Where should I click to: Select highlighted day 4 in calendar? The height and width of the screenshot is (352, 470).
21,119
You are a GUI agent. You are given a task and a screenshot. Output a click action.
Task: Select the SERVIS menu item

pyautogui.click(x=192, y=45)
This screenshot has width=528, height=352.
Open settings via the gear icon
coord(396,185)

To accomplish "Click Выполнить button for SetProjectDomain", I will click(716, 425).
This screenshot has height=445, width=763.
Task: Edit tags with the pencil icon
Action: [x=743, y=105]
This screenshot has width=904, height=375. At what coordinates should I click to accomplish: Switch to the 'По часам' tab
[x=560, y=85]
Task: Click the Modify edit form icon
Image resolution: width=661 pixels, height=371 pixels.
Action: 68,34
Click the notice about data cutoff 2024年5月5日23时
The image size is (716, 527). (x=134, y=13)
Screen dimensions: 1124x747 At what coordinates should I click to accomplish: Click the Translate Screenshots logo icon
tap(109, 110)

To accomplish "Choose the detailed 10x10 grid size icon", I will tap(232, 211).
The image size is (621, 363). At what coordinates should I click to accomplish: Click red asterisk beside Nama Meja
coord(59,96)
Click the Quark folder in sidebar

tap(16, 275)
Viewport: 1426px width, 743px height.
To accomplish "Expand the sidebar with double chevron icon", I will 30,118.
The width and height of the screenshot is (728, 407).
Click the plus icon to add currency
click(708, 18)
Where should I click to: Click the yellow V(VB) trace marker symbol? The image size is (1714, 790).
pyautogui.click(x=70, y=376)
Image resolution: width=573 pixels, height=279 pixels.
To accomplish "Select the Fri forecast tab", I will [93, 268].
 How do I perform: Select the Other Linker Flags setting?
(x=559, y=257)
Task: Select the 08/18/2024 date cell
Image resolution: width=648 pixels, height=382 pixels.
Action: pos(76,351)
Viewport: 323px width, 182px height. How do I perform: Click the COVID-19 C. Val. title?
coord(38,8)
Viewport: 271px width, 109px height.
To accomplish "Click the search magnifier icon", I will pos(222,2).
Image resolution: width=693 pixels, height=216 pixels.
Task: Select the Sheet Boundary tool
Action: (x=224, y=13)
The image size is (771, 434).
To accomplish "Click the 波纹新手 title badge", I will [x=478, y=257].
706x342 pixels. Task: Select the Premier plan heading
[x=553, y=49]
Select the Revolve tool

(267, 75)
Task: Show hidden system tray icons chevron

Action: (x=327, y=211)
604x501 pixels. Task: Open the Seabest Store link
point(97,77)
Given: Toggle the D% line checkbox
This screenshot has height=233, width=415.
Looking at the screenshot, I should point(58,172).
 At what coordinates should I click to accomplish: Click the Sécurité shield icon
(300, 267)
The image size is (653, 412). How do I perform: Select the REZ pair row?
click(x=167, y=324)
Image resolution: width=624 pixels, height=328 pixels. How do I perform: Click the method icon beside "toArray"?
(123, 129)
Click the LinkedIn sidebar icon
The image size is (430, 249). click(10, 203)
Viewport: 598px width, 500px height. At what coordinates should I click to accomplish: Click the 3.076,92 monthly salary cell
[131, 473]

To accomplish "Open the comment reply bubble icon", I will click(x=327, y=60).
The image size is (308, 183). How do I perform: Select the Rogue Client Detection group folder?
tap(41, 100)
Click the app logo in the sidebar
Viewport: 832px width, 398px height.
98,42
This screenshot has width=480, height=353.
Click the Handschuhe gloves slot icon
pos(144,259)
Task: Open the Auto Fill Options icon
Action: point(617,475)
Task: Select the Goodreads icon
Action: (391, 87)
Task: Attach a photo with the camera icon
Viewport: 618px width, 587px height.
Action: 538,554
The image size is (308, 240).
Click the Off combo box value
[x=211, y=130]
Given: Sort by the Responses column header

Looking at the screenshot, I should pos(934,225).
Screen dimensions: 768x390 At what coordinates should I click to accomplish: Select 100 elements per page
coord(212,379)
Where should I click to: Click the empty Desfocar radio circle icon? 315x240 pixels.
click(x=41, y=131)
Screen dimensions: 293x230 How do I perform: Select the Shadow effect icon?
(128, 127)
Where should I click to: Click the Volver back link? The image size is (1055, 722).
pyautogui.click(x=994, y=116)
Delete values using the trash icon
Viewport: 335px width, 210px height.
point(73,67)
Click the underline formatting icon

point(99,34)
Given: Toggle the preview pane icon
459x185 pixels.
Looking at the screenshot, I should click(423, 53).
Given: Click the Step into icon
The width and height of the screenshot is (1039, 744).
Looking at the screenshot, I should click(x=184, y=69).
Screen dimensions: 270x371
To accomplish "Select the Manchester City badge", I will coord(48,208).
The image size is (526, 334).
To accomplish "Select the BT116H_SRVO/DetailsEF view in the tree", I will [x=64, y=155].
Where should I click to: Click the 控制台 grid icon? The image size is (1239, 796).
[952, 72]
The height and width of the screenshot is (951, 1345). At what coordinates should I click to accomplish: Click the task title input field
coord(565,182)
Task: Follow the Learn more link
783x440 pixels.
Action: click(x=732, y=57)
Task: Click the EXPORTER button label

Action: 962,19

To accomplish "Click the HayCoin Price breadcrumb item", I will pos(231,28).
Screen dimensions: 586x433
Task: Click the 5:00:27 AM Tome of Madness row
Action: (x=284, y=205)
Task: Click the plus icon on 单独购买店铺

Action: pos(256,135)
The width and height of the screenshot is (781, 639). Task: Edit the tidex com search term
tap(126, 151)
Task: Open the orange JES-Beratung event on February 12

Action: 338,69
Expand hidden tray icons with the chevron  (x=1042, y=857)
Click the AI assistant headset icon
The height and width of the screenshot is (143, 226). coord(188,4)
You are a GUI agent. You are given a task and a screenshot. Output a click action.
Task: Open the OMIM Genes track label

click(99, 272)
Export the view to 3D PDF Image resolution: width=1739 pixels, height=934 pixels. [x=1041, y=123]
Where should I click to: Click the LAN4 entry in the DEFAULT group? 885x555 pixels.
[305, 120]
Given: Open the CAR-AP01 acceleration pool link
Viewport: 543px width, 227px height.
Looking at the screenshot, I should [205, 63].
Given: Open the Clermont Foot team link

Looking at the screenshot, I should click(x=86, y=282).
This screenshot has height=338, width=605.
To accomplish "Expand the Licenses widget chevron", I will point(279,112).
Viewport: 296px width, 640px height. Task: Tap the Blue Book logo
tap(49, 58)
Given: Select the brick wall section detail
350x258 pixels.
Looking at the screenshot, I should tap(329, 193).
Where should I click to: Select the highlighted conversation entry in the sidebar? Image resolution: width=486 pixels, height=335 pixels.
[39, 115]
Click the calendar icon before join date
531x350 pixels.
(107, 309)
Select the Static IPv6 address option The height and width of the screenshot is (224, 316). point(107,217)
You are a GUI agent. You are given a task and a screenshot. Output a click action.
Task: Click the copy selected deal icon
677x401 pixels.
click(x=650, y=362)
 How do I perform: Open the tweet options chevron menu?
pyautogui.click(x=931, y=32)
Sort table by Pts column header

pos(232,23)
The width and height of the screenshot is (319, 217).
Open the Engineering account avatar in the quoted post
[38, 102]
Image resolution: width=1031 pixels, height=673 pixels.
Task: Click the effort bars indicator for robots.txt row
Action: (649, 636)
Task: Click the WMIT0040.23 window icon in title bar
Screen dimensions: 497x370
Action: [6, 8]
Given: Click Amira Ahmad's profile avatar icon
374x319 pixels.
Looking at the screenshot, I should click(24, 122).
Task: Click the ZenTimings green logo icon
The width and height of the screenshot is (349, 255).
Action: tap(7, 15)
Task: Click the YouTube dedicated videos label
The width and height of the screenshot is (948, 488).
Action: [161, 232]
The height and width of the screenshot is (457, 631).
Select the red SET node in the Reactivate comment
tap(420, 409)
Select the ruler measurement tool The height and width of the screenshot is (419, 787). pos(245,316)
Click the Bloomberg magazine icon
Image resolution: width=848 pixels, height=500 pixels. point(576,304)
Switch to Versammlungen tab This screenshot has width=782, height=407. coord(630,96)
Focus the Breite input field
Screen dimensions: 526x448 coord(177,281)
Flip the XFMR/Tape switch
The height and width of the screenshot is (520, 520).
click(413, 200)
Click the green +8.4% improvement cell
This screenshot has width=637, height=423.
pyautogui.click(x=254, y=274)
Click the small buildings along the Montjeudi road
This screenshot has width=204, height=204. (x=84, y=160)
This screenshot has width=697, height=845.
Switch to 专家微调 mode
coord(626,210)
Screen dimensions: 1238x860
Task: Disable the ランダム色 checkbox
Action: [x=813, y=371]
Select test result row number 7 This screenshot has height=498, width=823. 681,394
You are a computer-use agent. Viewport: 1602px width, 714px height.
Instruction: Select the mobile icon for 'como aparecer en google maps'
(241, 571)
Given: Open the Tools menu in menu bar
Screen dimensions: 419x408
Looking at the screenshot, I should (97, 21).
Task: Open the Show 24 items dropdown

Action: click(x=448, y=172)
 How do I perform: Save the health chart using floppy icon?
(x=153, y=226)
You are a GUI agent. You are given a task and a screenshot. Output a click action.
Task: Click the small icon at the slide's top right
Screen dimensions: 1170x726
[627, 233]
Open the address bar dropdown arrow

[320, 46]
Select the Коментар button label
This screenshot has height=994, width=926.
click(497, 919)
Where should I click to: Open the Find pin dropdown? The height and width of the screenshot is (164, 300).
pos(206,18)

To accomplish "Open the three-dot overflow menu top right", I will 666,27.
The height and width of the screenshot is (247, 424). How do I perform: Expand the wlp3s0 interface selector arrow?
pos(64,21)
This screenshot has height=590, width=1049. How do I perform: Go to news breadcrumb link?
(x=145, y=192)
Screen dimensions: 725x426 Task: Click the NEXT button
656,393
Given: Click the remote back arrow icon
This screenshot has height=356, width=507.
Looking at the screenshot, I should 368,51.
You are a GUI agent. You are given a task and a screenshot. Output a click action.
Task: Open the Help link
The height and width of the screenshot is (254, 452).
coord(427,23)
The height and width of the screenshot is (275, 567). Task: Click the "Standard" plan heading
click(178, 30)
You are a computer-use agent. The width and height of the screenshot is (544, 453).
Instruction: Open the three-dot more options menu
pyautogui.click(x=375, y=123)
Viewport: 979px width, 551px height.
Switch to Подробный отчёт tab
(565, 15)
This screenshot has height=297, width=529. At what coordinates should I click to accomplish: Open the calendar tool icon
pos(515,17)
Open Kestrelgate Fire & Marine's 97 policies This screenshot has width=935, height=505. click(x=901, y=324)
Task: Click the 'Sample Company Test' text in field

------------------------------------------------------------

_TASK OBJECTIVE:_ Filter the entries above and keep only the lines with the word "badge".

_PROBLEM SOLUTION:_
To accomplish "Click the 波纹新手 title badge", I will [x=478, y=257].
To accomplish "Select the Manchester City badge", I will coord(48,208).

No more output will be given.